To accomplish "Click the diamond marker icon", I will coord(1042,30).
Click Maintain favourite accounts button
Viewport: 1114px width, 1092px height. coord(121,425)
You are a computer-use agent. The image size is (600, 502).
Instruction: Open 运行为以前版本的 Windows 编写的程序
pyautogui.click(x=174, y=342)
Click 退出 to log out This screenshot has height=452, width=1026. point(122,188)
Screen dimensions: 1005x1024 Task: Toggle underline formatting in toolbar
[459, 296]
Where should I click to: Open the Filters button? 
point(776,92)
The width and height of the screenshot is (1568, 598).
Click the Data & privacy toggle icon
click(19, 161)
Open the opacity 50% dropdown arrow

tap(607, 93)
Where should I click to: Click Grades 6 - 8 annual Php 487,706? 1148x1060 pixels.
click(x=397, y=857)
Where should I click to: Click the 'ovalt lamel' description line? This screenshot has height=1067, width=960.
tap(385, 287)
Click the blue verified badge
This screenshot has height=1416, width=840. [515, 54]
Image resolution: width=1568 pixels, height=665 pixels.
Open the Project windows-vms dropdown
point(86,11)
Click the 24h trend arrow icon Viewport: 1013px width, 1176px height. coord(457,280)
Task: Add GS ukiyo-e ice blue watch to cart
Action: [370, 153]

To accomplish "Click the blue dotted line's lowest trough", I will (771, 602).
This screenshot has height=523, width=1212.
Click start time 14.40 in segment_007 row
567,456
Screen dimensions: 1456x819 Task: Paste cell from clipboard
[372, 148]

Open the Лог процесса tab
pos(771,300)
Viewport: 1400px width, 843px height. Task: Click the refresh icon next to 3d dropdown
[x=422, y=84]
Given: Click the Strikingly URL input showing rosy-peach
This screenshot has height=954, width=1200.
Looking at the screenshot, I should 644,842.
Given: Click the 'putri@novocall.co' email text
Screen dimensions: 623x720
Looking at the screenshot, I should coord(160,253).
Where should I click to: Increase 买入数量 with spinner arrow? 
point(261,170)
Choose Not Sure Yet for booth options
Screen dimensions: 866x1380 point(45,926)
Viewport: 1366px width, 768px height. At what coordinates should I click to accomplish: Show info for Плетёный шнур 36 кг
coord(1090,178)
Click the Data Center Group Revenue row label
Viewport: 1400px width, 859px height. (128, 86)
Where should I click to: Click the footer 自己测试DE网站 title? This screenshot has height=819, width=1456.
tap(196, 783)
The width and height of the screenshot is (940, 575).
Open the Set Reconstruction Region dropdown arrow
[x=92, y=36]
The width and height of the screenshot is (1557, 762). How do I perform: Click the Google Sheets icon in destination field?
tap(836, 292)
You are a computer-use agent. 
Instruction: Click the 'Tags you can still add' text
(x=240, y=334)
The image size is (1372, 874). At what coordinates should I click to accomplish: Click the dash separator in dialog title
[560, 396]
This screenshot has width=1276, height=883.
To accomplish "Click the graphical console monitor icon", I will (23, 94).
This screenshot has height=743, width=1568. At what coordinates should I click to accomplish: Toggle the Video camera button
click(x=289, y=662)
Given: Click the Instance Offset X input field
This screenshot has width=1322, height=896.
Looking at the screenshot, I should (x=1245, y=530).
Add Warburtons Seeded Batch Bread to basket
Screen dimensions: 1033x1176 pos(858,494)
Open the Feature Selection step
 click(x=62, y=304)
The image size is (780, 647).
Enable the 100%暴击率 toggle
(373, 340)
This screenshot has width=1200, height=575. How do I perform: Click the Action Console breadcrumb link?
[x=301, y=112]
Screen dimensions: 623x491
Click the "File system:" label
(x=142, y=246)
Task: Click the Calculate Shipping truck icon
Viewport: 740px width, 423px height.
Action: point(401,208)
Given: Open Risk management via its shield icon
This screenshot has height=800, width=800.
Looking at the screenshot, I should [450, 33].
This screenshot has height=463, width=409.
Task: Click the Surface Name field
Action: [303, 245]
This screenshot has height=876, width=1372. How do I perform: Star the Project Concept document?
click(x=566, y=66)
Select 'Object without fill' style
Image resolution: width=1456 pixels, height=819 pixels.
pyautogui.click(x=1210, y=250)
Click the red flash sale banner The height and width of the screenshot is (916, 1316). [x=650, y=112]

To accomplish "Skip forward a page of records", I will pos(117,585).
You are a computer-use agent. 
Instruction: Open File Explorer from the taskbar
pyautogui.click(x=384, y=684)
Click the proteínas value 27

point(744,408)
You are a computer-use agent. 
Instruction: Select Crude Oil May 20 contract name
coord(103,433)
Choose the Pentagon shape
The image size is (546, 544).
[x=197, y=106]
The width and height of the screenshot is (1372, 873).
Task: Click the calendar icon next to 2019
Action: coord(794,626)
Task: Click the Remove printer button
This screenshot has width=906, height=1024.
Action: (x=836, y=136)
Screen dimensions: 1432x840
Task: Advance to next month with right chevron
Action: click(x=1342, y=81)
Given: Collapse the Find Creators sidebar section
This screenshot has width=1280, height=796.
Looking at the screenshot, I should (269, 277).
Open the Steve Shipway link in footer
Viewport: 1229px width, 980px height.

____________

__Direction__. Rewrite the listing, starting with the line that contains "Click Maintain favourite accounts button" and going on through the line that contains "pyautogui.click(x=174, y=342)", as a two-column CSV with the headers instruction and action. Give one row per entry, put each field in double quotes, and replace any line breaks inside a field with spaces.

__Task answer__.
instruction,action
"Click Maintain favourite accounts button","Viewport: 1114px width, 1092px height. coord(121,425)"
"You are a computer-use agent. The image size is (600, 502). Instruction: Open 运行为以前版本的 Windows 编写的程序","pyautogui.click(x=174, y=342)"